ARTIST STATEMENT
My work is first and foremost bound by the many ways we seek to protect our selves.
The ideas of perceived protection is revealed in my work in many forms. From meeting the expectations prescribed by our gender roles, to the way we purchase the latest fashions and material objects, so that we too fit in. The way we cleanse our bodies and the surfaces in our homes to free our selves from bacteria and germs. The way we expose of our waste to forget the mess of yesterday. To the ways we feel safe and healthy by the fruits, vegetables, and the dietary supplements that we consume. The act of cleaning is to free that from which obscures or destructs and has become the most dominate metaphor in my work to address the way our society can become obsessively consumed by fear and the ways we strive to protect our selves from harm, either physically or verbally.
Another common thread throughout my work revolves around a place we call home. Home is a place where memories of my most defining and confusing moments growing up as the only girl out of three boys were experienced. Home is a landscape where cultural ideals and expectations of gender roles are defined, learned and put into play. Home is a shelter designed to house our loved ones as well as material objects that we position around us as a way to provide us with a sense of comfort and security. Home is a concept that we refer to that helps ground our definitions of who we are in relation to meeting cultural and societal standards. A concept that is as fantastical as our memories and our perceptions of what this place means to each of us as individuals.

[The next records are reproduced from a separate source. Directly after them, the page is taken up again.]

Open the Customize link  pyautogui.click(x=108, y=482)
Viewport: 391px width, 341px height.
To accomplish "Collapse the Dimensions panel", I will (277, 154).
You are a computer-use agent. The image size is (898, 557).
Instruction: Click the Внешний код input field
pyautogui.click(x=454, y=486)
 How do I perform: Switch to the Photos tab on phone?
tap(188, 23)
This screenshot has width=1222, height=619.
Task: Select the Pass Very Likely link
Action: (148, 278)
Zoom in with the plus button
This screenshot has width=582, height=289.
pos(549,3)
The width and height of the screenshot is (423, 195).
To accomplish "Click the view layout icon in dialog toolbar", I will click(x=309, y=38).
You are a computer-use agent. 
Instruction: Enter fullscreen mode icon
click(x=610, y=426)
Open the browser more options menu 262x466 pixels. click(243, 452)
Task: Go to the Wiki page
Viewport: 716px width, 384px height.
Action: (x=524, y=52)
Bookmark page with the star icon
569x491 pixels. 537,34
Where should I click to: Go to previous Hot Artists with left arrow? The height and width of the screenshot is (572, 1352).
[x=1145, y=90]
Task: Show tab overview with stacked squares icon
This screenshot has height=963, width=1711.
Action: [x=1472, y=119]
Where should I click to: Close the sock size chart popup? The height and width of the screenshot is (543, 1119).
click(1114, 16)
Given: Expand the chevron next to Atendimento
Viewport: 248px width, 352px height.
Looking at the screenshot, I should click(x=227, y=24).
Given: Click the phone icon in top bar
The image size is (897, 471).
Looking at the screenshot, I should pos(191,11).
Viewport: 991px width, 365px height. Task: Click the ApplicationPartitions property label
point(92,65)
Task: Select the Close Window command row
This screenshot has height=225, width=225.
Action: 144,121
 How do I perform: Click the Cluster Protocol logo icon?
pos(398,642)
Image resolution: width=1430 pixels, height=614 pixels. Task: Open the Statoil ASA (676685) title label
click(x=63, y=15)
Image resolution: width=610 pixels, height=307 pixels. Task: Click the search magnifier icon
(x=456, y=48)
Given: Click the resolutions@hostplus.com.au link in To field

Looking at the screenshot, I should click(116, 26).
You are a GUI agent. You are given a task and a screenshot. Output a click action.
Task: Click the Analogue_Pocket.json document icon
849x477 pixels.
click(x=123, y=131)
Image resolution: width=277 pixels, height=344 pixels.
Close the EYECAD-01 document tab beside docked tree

My research exemplifies a form of conditioning that is effortlessly constructed and embedded into the rainbow of visual representations of the ‘self’ that is projected through mass media advertising. The works of Michel Foucault and Roland Barthes have encouraged me to examine and question the way language is employed by the media and how it constructs a form of dressage and/or training to program idealized notions of social and cultural conditions that dominate one’s perception of self. Ideological domination as presented by a Marxist approach, suggests that those in power have control over the ideas circulated in society. As individuals invest their identity in the demands of social ideology, the power/control relationship of the media is reinforced and strengthened through the obedience of the consumer. For the media defines our wants, needs, and maps out our goals that help us attain social acceptance. Through this research, I believe that if we as a society continue to rely upon the media to determine who we are to be and become, we gradually drift so far from nature, that we willingly abandoned our own natural instincts to determine who we are as unique individuals who can defend and support ourselves without our dependency on the media to guide our way.